I am not a criminal lawyer, and my recollection of the federal rules on this topic is hazy, but I believe the answer is that evidence of past bad acts by the accused is generally not admissible to show bad character but can be admissible to show an identifiable pattern or practice (e.g., drugging women with sedatives).
Oakminster or RNATB may be along to correct something I’ve misstated.
In general evidence of past convictions is not admissible because, as the OP so graphically illustrates, its prejudicial effect outweighs its probative value. The fact that two years ago I burgled 125 Acacia Avenue is not evidence that last month I burgled 316 Boronia Way; if it were then clearup rates would be much higher since all the state would have to do is charge someone with prior form and use that as evidence that he has committed a recent crime of the same kind. Prior convictions will only be admissible if there is something characteristic or distinctive about them that links them to the present charge - e.g. I am noted for committing burglaries while wearing a Donald Trump wig-and-mask set, and the offender in the present charge was similarly attired.
UDS has it. Prior bad acts can’t be offered up to prove that the accused acted the same way this time.
But they can be offered to prove absence of mistake, or as evidence of a common plan, scheme, or motive.
At common law, only time that previous criminal convictions or allegations of similar behavious could be brought up to the jury would be to rebut claims made by the accused.
In England this has changed a lot unfortunately since 2003.
But note that the sentencing judge does get to see the prior convictions.
After they’ve proved, by actual evidence, that it was you that did the crime, the judge gets to say that as a repeat offender, you’re going away.
Note that the same questions arise in scientific/medical research when you can’t do a randomized controlled trial. What is the meaning of prior data/opinion? It continues to be a difficult area for non-specialists to get their head around, and I’m not specialist enough to know if even specialist statisticians (now) agree.
In the US, can prior bad acts be introduced to demonstrate a striking similarity in the accused’s conduct, to show that the type of conduct was a “signature”? Is that how the other accusers were called in the Cosby trial?

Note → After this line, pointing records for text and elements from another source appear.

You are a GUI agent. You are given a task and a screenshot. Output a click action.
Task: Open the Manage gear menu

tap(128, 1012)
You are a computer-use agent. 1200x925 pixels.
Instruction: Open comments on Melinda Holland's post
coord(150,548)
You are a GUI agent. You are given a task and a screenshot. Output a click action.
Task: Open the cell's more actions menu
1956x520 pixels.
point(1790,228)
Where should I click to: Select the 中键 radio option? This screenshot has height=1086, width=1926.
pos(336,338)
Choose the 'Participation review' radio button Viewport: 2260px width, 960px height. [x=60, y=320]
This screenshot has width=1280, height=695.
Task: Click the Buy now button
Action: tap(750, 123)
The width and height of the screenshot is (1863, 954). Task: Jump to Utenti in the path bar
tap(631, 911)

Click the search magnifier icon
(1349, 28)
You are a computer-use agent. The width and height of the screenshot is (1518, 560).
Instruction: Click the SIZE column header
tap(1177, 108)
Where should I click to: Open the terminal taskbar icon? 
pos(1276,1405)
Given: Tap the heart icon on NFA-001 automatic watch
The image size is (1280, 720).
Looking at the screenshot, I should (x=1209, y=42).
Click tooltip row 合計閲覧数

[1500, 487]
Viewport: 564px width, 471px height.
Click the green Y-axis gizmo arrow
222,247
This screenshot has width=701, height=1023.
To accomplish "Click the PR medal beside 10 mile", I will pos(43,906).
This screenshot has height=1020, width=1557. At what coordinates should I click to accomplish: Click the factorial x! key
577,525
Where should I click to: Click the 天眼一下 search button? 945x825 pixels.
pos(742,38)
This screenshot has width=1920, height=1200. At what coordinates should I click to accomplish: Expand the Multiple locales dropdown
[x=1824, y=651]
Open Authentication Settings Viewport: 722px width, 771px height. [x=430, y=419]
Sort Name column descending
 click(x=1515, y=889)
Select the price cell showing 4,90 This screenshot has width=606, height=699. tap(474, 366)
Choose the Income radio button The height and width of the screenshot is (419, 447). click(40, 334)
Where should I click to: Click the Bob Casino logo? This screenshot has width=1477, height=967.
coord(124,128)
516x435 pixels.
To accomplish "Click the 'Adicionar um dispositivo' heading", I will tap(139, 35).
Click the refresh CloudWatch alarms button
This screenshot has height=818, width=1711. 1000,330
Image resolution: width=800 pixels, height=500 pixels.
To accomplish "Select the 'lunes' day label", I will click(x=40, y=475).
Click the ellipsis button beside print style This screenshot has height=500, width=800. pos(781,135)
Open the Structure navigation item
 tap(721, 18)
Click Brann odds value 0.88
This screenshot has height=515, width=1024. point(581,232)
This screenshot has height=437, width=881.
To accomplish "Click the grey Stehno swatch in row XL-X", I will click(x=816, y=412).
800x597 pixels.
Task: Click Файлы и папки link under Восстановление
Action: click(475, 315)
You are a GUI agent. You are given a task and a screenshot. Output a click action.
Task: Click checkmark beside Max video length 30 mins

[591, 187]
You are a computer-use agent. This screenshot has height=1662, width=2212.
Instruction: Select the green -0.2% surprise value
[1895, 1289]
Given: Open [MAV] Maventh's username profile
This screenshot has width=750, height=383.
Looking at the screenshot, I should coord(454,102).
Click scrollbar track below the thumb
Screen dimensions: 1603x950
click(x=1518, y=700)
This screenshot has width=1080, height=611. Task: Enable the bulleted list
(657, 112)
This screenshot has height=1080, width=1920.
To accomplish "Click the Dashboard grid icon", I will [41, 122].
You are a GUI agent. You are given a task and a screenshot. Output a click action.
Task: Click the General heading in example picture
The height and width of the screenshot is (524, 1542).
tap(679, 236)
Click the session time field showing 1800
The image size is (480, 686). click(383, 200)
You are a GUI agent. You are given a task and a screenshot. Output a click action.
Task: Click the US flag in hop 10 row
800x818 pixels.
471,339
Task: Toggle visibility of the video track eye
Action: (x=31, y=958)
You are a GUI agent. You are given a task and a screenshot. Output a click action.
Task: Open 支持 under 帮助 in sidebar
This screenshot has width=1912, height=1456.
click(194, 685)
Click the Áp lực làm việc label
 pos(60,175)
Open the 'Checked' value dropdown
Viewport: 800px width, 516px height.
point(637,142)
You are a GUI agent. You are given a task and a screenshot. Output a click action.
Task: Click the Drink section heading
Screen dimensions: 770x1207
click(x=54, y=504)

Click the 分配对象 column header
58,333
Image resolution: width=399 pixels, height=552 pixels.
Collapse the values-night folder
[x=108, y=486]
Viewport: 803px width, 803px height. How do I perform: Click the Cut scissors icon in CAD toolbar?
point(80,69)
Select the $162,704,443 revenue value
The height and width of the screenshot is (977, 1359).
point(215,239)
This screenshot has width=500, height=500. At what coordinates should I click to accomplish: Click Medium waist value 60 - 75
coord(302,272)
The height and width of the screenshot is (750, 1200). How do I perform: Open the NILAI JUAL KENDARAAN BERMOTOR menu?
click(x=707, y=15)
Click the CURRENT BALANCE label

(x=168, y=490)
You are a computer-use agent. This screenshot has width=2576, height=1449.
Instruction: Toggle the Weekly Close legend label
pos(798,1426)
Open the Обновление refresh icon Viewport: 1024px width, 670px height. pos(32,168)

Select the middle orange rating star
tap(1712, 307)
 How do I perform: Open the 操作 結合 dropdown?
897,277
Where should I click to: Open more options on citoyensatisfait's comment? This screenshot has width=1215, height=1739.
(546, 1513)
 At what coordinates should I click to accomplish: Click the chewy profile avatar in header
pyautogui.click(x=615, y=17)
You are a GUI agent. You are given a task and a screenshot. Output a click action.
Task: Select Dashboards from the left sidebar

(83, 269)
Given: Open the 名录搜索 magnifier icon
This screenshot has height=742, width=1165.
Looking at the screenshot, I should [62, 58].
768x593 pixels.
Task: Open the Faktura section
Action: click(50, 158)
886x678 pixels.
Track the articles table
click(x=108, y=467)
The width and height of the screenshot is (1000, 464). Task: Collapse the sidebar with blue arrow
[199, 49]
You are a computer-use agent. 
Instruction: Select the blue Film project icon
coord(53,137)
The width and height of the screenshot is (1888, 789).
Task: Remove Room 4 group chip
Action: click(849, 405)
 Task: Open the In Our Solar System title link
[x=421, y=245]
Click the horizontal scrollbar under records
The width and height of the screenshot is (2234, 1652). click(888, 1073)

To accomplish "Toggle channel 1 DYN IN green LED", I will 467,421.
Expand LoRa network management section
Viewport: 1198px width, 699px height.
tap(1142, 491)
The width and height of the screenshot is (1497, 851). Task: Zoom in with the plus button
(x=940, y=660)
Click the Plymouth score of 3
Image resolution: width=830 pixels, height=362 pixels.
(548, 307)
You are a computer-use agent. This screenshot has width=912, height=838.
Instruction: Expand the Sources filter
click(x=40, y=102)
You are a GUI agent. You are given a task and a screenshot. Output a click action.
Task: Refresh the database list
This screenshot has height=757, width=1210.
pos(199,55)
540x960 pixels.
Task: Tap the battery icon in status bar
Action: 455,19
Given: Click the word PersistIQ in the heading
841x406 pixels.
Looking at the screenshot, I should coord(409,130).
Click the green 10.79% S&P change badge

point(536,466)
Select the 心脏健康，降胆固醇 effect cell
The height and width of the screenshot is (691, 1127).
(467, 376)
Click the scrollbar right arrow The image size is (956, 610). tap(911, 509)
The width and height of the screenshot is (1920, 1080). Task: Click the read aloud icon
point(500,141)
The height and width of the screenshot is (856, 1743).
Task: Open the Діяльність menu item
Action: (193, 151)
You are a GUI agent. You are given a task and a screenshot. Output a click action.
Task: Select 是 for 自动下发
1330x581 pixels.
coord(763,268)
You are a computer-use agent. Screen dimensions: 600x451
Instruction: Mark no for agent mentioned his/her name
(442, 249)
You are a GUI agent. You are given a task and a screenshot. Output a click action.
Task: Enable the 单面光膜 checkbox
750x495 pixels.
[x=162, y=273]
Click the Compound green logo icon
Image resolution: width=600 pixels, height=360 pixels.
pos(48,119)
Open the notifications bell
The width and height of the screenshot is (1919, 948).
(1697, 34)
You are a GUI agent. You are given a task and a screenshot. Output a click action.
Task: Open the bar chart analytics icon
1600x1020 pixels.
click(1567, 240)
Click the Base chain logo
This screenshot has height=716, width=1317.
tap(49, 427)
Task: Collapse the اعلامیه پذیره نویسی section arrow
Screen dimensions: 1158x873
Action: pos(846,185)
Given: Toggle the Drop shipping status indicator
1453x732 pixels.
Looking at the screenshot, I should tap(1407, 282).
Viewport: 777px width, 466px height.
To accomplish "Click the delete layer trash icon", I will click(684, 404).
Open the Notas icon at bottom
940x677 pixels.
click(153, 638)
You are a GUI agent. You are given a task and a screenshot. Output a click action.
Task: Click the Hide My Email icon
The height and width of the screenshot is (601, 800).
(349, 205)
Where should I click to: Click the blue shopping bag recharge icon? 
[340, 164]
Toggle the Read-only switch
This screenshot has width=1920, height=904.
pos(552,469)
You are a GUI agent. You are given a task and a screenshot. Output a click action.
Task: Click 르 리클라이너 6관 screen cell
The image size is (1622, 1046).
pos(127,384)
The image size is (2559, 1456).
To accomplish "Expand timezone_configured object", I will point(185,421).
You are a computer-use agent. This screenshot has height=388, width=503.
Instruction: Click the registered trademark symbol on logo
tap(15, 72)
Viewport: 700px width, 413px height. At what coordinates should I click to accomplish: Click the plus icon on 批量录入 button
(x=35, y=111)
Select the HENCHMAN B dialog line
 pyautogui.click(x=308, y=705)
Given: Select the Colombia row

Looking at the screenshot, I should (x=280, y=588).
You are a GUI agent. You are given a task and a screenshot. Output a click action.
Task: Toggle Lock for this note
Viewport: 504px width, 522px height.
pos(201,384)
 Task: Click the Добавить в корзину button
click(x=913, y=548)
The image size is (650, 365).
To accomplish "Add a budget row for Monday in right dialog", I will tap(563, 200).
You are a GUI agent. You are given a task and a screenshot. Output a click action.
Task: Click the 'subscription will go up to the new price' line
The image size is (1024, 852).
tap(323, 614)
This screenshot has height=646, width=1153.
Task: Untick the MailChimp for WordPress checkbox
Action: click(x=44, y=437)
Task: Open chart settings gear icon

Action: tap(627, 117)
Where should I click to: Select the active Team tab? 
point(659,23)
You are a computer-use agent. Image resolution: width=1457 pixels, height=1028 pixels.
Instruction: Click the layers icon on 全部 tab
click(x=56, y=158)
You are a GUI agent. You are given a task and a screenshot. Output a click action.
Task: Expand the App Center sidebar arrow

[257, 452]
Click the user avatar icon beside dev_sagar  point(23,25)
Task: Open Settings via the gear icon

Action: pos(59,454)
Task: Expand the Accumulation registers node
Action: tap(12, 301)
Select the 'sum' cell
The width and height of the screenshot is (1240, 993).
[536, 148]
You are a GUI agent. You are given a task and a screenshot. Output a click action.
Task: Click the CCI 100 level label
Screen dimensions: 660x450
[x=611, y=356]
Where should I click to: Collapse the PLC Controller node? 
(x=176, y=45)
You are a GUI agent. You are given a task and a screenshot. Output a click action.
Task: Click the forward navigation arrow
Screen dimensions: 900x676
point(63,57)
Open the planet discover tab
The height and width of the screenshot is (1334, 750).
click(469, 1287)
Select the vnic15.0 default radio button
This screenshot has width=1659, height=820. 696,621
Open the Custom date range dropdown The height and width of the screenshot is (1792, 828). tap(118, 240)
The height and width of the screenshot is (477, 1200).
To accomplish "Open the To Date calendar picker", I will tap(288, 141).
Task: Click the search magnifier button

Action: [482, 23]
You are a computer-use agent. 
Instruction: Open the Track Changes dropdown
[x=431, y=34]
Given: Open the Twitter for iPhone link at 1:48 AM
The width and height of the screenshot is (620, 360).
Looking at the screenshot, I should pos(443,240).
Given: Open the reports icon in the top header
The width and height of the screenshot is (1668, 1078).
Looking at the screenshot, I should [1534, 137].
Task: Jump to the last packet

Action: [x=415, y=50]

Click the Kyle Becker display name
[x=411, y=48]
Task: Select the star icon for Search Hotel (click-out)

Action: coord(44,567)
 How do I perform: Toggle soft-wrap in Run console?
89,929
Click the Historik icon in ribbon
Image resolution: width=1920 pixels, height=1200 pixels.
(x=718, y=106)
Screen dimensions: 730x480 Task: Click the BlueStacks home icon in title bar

There is, however, an exception to the rules regarding propensity evidence - sexual assault. Rules 413 (sex assault) and Rule 414 (child molestation) allows other people to come and testify to their incidents to prove that the defendant acted in conformity with in the present case. Although this evidence is still tempered by other rules of evidence (including the big one, Rule 403, which says that evidence is not admissible if its probative value is outweighed by the danger of unfair prejudice), it basically turns the rules of evidence on their head - while previously robbing one bank doesn’t mean that you robbed this bank, previous acts of sex assault can be used to show that you did this act. (Note, too, that it is not limited to convictions - I just had a trial where 2 victims’ stories were bolstered by the unrelated stories of 4 other people).
I should add that these are the Federal Rules of Evidence. States may vary (although they tend to track these rules, even down to the numbering).
Rule 403 seems to be a preservation of the common law rules of exclusion.